• **Instructions for the task**:
Return every entry below exactly as written.

=== Begin Enclosure ===

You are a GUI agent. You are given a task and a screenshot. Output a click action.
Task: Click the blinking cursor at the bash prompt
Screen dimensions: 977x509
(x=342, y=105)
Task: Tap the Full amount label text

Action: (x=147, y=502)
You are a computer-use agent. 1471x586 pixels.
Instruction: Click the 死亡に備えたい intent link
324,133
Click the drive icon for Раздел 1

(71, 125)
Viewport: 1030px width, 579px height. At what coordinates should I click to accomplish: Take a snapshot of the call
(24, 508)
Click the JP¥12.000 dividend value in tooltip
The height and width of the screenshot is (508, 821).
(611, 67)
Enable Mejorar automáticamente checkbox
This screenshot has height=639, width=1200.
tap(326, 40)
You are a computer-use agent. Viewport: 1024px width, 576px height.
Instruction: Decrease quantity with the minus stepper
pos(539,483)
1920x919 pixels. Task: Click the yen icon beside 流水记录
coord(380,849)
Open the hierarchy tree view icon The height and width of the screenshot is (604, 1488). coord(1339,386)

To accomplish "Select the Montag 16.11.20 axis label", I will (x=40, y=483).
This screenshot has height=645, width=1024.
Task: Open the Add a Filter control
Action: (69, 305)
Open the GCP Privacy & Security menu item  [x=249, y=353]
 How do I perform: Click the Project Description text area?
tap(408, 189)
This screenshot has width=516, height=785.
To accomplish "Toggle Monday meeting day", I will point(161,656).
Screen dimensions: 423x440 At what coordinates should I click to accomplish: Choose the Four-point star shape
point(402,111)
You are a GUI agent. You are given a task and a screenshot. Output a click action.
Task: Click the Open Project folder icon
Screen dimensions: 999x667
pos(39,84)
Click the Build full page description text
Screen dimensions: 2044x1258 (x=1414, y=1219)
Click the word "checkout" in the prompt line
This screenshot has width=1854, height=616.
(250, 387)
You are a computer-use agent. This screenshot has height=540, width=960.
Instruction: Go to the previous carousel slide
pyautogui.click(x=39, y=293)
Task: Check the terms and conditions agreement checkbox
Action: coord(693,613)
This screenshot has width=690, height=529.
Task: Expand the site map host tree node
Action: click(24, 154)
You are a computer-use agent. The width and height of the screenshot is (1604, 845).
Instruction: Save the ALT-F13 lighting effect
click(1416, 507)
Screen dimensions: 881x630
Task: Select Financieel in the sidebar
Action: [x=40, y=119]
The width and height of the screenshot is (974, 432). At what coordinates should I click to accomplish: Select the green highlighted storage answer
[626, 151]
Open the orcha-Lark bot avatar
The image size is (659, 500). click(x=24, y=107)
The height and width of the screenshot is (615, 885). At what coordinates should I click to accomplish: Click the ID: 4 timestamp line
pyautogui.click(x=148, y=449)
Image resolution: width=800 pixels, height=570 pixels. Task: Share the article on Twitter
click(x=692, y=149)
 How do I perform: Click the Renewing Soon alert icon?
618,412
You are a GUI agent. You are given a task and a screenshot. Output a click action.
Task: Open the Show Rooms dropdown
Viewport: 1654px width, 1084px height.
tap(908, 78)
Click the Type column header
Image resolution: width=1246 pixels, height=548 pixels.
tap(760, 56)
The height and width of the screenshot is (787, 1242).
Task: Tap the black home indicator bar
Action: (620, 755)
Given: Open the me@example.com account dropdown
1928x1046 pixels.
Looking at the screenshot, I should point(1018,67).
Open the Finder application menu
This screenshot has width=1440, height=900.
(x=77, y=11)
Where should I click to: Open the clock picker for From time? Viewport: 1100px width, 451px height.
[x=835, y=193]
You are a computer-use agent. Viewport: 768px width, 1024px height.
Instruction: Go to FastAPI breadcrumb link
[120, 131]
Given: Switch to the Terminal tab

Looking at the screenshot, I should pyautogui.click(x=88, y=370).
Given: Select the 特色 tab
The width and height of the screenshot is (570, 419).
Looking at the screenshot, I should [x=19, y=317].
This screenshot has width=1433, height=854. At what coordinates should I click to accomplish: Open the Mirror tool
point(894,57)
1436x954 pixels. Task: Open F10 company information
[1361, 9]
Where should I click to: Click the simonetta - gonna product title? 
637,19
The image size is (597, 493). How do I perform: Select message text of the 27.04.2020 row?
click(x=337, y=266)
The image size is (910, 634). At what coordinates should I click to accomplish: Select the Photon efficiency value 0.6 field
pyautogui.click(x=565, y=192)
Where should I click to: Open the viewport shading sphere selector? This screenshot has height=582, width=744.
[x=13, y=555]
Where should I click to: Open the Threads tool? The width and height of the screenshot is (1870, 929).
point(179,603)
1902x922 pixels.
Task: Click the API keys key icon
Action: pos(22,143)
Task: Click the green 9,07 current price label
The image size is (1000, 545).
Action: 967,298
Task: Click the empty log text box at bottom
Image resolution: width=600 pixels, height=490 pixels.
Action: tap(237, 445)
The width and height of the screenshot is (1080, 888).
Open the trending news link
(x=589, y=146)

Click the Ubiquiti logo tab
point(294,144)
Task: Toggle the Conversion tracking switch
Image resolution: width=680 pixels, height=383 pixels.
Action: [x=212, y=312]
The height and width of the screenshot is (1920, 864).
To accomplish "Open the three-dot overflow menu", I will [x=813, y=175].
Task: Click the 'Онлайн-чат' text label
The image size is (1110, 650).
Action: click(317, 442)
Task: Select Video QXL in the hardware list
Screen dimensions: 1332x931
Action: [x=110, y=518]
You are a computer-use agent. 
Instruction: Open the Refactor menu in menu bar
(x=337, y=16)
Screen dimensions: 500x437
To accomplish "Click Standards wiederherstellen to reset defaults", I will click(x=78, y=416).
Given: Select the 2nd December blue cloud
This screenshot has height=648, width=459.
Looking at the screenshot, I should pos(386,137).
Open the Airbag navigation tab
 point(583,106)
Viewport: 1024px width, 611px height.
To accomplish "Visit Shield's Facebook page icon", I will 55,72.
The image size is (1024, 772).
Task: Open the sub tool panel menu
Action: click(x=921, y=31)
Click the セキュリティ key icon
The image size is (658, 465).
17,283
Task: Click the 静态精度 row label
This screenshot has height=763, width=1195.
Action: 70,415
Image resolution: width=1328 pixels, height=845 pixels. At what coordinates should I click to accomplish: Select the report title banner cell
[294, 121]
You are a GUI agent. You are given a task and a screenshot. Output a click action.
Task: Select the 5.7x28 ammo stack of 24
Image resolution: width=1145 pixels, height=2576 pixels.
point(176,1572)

=== End Enclosure ===

• **Problem solution**:
You are a GUI agent. You are given a task and a screenshot. Output a click action.
Task: Click the blinking cursor at the bash prompt
Screen dimensions: 977x509
(x=342, y=105)
Task: Tap the Full amount label text

Action: (x=147, y=502)
You are a computer-use agent. 1471x586 pixels.
Instruction: Click the 死亡に備えたい intent link
324,133
Click the drive icon for Раздел 1

(71, 125)
Viewport: 1030px width, 579px height. At what coordinates should I click to accomplish: Take a snapshot of the call
(24, 508)
Click the JP¥12.000 dividend value in tooltip
The height and width of the screenshot is (508, 821).
(611, 67)
Enable Mejorar automáticamente checkbox
This screenshot has height=639, width=1200.
tap(326, 40)
You are a computer-use agent. Viewport: 1024px width, 576px height.
Instruction: Decrease quantity with the minus stepper
pos(539,483)
1920x919 pixels. Task: Click the yen icon beside 流水记录
coord(380,849)
Open the hierarchy tree view icon The height and width of the screenshot is (604, 1488). coord(1339,386)

To accomplish "Select the Montag 16.11.20 axis label", I will (x=40, y=483).
This screenshot has height=645, width=1024.
Task: Open the Add a Filter control
Action: (69, 305)
Open the GCP Privacy & Security menu item  [x=249, y=353]
 How do I perform: Click the Project Description text area?
tap(408, 189)
This screenshot has width=516, height=785.
To accomplish "Toggle Monday meeting day", I will point(161,656).
Screen dimensions: 423x440 At what coordinates should I click to accomplish: Choose the Four-point star shape
point(402,111)
You are a GUI agent. You are given a task and a screenshot. Output a click action.
Task: Click the Open Project folder icon
Screen dimensions: 999x667
pos(39,84)
Click the Build full page description text
Screen dimensions: 2044x1258 (x=1414, y=1219)
Click the word "checkout" in the prompt line
This screenshot has width=1854, height=616.
(250, 387)
You are a computer-use agent. This screenshot has height=540, width=960.
Instruction: Go to the previous carousel slide
pyautogui.click(x=39, y=293)
Task: Check the terms and conditions agreement checkbox
Action: coord(693,613)
This screenshot has width=690, height=529.
Task: Expand the site map host tree node
Action: click(24, 154)
You are a computer-use agent. The width and height of the screenshot is (1604, 845).
Instruction: Save the ALT-F13 lighting effect
click(1416, 507)
Screen dimensions: 881x630
Task: Select Financieel in the sidebar
Action: [x=40, y=119]
The width and height of the screenshot is (974, 432). At what coordinates should I click to accomplish: Select the green highlighted storage answer
[626, 151]
Open the orcha-Lark bot avatar
The image size is (659, 500). click(x=24, y=107)
The height and width of the screenshot is (615, 885). At what coordinates should I click to accomplish: Click the ID: 4 timestamp line
pyautogui.click(x=148, y=449)
Image resolution: width=800 pixels, height=570 pixels. Task: Share the article on Twitter
click(x=692, y=149)
 How do I perform: Click the Renewing Soon alert icon?
618,412
You are a GUI agent. You are given a task and a screenshot. Output a click action.
Task: Open the Show Rooms dropdown
Viewport: 1654px width, 1084px height.
tap(908, 78)
Click the Type column header
Image resolution: width=1246 pixels, height=548 pixels.
tap(760, 56)
The height and width of the screenshot is (787, 1242).
Task: Tap the black home indicator bar
Action: (620, 755)
Given: Open the me@example.com account dropdown
1928x1046 pixels.
Looking at the screenshot, I should point(1018,67).
Open the Finder application menu
This screenshot has width=1440, height=900.
(x=77, y=11)
Where should I click to: Open the clock picker for From time? Viewport: 1100px width, 451px height.
[x=835, y=193]
You are a computer-use agent. Viewport: 768px width, 1024px height.
Instruction: Go to FastAPI breadcrumb link
[120, 131]
Given: Switch to the Terminal tab

Looking at the screenshot, I should pyautogui.click(x=88, y=370).
Given: Select the 特色 tab
The width and height of the screenshot is (570, 419).
Looking at the screenshot, I should [x=19, y=317].
This screenshot has width=1433, height=854. At what coordinates should I click to accomplish: Open the Mirror tool
point(894,57)
1436x954 pixels. Task: Open F10 company information
[1361, 9]
Where should I click to: Click the simonetta - gonna product title? 
637,19
The image size is (597, 493). How do I perform: Select message text of the 27.04.2020 row?
click(x=337, y=266)
The image size is (910, 634). At what coordinates should I click to accomplish: Select the Photon efficiency value 0.6 field
pyautogui.click(x=565, y=192)
Where should I click to: Open the viewport shading sphere selector? This screenshot has height=582, width=744.
[x=13, y=555]
Where should I click to: Open the Threads tool? The width and height of the screenshot is (1870, 929).
point(179,603)
1902x922 pixels.
Task: Click the API keys key icon
Action: pos(22,143)
Task: Click the green 9,07 current price label
The image size is (1000, 545).
Action: 967,298
Task: Click the empty log text box at bottom
Image resolution: width=600 pixels, height=490 pixels.
Action: tap(237, 445)
The width and height of the screenshot is (1080, 888).
Open the trending news link
(x=589, y=146)

Click the Ubiquiti logo tab
point(294,144)
Task: Toggle the Conversion tracking switch
Image resolution: width=680 pixels, height=383 pixels.
Action: [x=212, y=312]
The height and width of the screenshot is (1920, 864).
To accomplish "Open the three-dot overflow menu", I will [x=813, y=175].
Task: Click the 'Онлайн-чат' text label
The image size is (1110, 650).
Action: click(317, 442)
Task: Select Video QXL in the hardware list
Screen dimensions: 1332x931
Action: [x=110, y=518]
You are a computer-use agent. 
Instruction: Open the Refactor menu in menu bar
(x=337, y=16)
Screen dimensions: 500x437
To accomplish "Click Standards wiederherstellen to reset defaults", I will click(x=78, y=416).
Given: Select the 2nd December blue cloud
This screenshot has height=648, width=459.
Looking at the screenshot, I should pos(386,137).
Open the Airbag navigation tab
 point(583,106)
Viewport: 1024px width, 611px height.
To accomplish "Visit Shield's Facebook page icon", I will 55,72.
The image size is (1024, 772).
Task: Open the sub tool panel menu
Action: click(x=921, y=31)
Click the セキュリティ key icon
The image size is (658, 465).
17,283
Task: Click the 静态精度 row label
This screenshot has height=763, width=1195.
Action: 70,415
Image resolution: width=1328 pixels, height=845 pixels. At what coordinates should I click to accomplish: Select the report title banner cell
[294, 121]
You are a GUI agent. You are given a task and a screenshot. Output a click action.
Task: Select the 5.7x28 ammo stack of 24
Image resolution: width=1145 pixels, height=2576 pixels.
point(176,1572)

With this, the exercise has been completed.